**WORK INSTRUCTION**.
Go through the records and filter out every line lacking the word "agent"; copy the lines that remain.

(Collected data)
- - - - -

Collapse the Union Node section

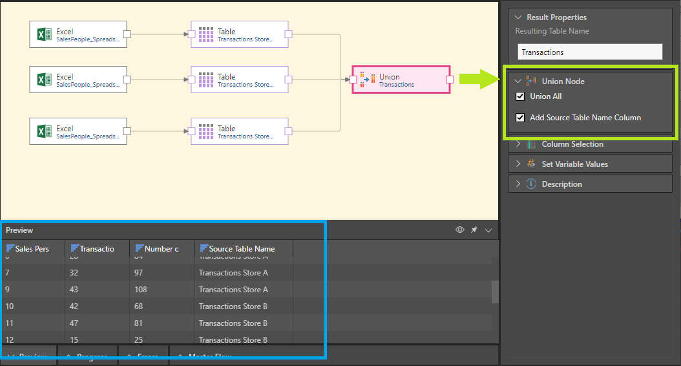(518, 81)
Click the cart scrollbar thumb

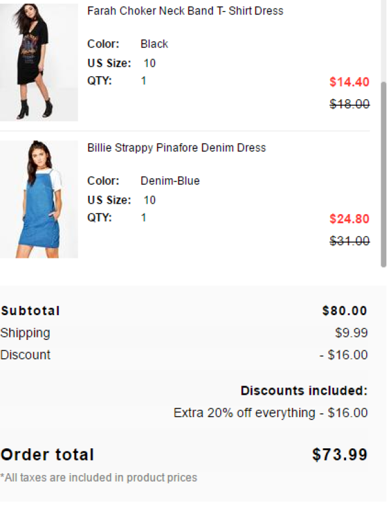[384, 174]
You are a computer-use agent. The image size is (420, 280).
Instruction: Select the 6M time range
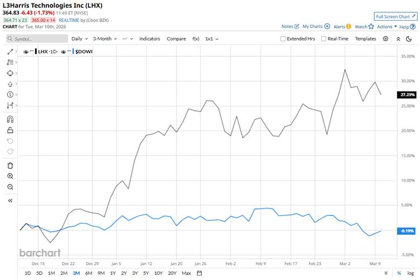click(x=88, y=273)
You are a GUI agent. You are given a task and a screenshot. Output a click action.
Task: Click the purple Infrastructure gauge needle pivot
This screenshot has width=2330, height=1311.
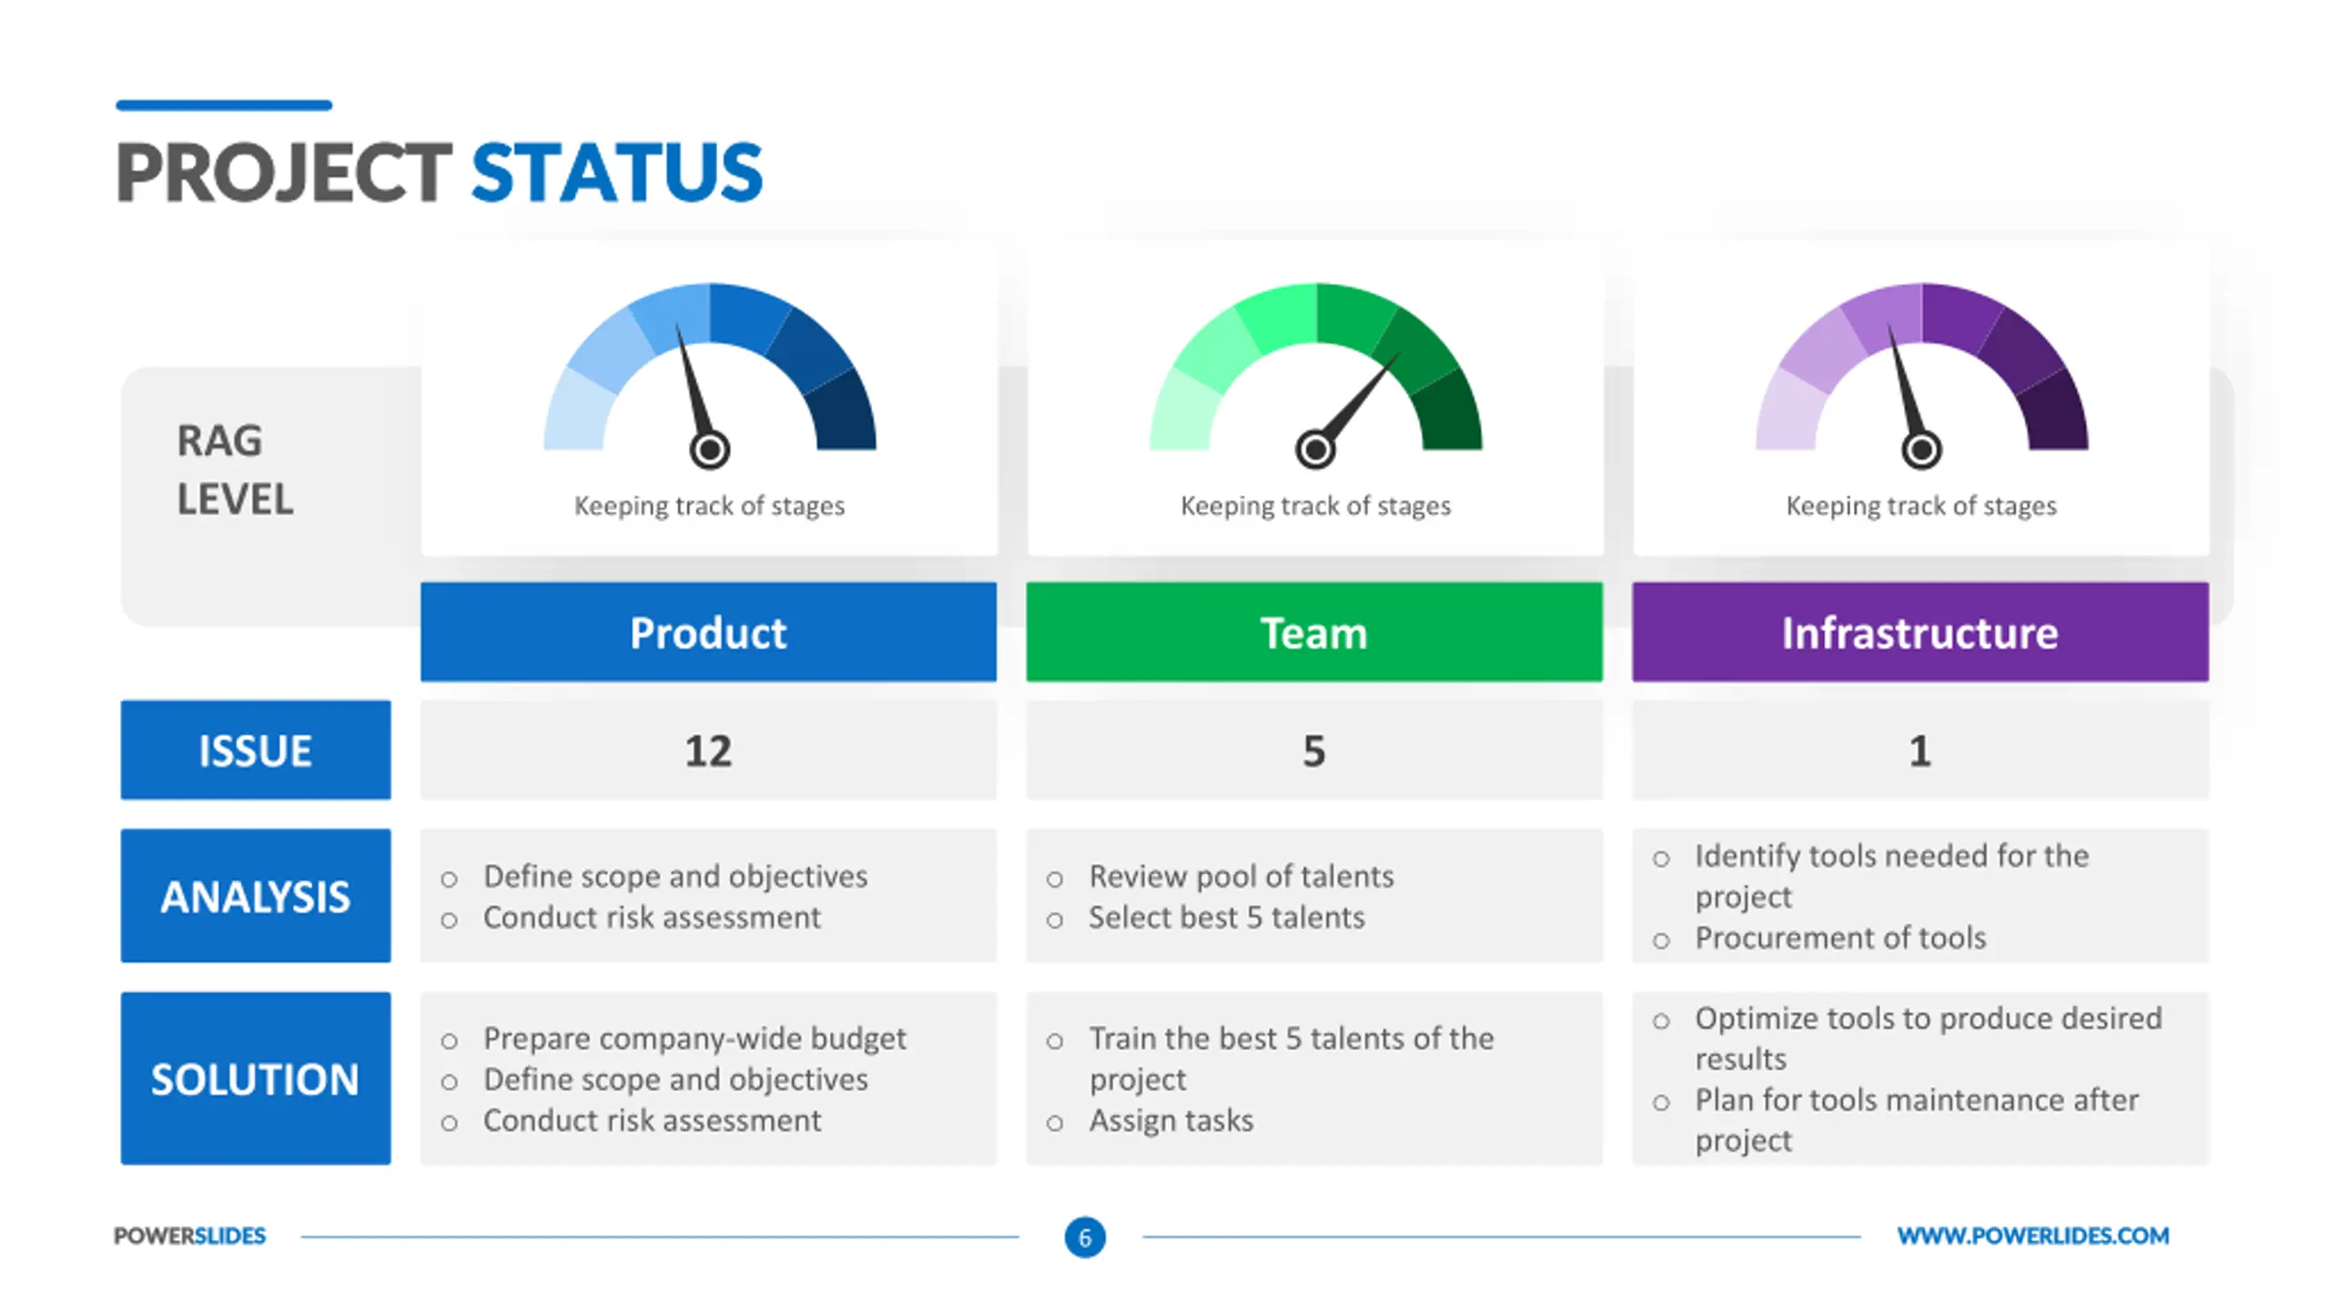tap(1920, 449)

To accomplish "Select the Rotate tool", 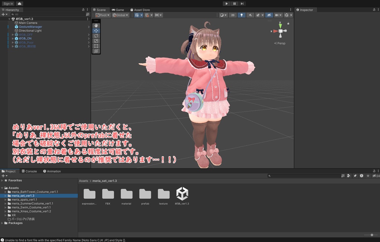I will point(96,36).
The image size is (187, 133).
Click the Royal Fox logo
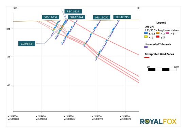(x=158, y=121)
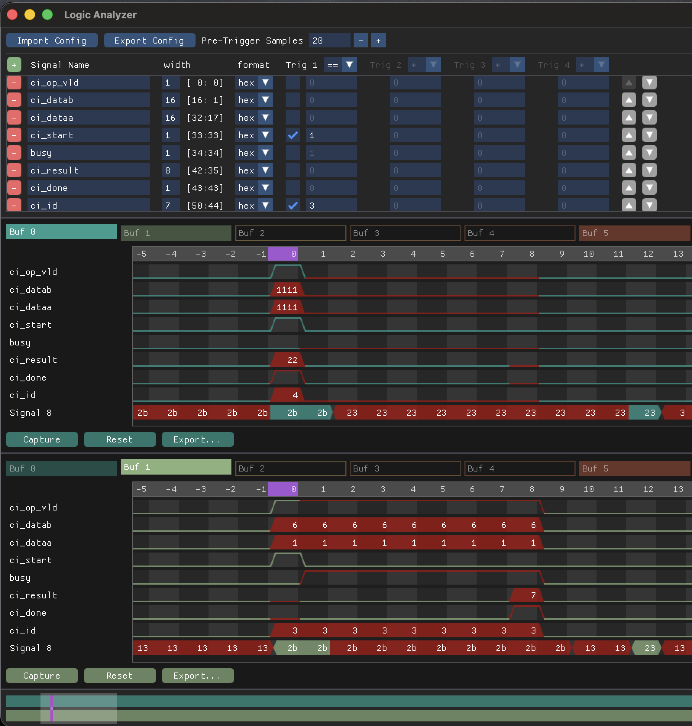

- - - - -

**SOLUTION FOR THIS TASK**.
You are a computer-use agent. The image size is (420, 280).
You are a GUI agent. You are given a task and a screenshot. Output a click action.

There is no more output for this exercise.